§ Activity: Each line from the one containing "The height and" through the last line of the records below is to be repeated as written, with nothing added.

*** Supplied records ***

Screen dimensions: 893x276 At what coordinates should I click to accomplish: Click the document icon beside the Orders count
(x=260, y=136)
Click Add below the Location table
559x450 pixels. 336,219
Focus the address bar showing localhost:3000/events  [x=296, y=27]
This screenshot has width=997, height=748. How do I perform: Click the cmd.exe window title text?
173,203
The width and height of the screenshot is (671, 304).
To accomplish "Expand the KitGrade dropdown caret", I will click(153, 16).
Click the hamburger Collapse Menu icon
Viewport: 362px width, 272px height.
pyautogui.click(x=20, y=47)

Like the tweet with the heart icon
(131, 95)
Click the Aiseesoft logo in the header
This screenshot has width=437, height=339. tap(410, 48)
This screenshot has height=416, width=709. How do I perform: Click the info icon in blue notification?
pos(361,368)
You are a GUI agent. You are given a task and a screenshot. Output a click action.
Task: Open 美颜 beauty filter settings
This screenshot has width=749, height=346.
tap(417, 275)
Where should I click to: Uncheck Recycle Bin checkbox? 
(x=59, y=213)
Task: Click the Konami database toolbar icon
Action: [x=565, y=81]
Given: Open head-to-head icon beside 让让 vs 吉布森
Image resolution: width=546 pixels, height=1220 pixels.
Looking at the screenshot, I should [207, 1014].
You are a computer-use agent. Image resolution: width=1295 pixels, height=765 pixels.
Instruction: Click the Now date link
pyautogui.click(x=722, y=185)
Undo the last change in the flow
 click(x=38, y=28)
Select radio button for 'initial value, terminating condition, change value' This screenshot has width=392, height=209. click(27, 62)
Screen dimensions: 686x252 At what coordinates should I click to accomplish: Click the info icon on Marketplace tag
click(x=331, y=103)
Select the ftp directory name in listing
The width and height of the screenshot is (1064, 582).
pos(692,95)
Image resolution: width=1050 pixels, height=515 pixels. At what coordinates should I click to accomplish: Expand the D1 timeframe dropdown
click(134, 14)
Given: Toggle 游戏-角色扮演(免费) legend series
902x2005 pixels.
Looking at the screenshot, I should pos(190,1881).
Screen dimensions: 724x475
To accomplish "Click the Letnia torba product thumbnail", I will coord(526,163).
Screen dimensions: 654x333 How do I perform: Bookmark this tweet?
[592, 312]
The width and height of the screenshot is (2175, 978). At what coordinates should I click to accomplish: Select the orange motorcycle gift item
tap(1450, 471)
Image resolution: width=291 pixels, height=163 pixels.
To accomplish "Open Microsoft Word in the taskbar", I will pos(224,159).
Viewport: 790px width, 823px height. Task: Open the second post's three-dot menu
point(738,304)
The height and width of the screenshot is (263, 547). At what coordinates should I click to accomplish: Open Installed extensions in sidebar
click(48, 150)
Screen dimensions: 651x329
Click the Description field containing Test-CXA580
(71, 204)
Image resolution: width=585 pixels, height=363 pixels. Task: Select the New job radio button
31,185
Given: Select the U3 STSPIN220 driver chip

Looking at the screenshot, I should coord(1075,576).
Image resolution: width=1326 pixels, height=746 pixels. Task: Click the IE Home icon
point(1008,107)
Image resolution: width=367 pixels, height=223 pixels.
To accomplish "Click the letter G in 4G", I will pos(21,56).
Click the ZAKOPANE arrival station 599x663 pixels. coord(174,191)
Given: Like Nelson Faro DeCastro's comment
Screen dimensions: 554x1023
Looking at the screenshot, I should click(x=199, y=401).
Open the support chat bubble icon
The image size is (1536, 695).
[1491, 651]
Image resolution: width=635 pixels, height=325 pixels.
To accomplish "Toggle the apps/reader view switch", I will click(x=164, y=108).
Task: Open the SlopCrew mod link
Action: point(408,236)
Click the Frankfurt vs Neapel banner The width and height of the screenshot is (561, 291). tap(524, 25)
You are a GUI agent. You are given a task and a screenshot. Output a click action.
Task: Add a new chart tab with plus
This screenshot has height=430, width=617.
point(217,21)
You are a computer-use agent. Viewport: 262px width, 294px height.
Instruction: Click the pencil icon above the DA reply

*** End of Supplied records ***

§ Result:
The height and width of the screenshot is (263, 547). At what coordinates should I click to accomplish: Open Installed extensions in sidebar
click(48, 150)
Screen dimensions: 651x329
Click the Description field containing Test-CXA580
(71, 204)
Image resolution: width=585 pixels, height=363 pixels. Task: Select the New job radio button
31,185
Given: Select the U3 STSPIN220 driver chip

Looking at the screenshot, I should coord(1075,576).
Image resolution: width=1326 pixels, height=746 pixels. Task: Click the IE Home icon
point(1008,107)
Image resolution: width=367 pixels, height=223 pixels.
To accomplish "Click the letter G in 4G", I will pos(21,56).
Click the ZAKOPANE arrival station 599x663 pixels. coord(174,191)
Given: Like Nelson Faro DeCastro's comment
Screen dimensions: 554x1023
Looking at the screenshot, I should click(x=199, y=401).
Open the support chat bubble icon
The image size is (1536, 695).
[1491, 651]
Image resolution: width=635 pixels, height=325 pixels.
To accomplish "Toggle the apps/reader view switch", I will click(x=164, y=108).
Task: Open the SlopCrew mod link
Action: point(408,236)
Click the Frankfurt vs Neapel banner The width and height of the screenshot is (561, 291). tap(524, 25)
You are a GUI agent. You are given a task and a screenshot. Output a click action.
Task: Add a new chart tab with plus
This screenshot has height=430, width=617.
point(217,21)
You are a computer-use agent. Viewport: 262px width, 294px height.
Instruction: Click the pencil icon above the DA reply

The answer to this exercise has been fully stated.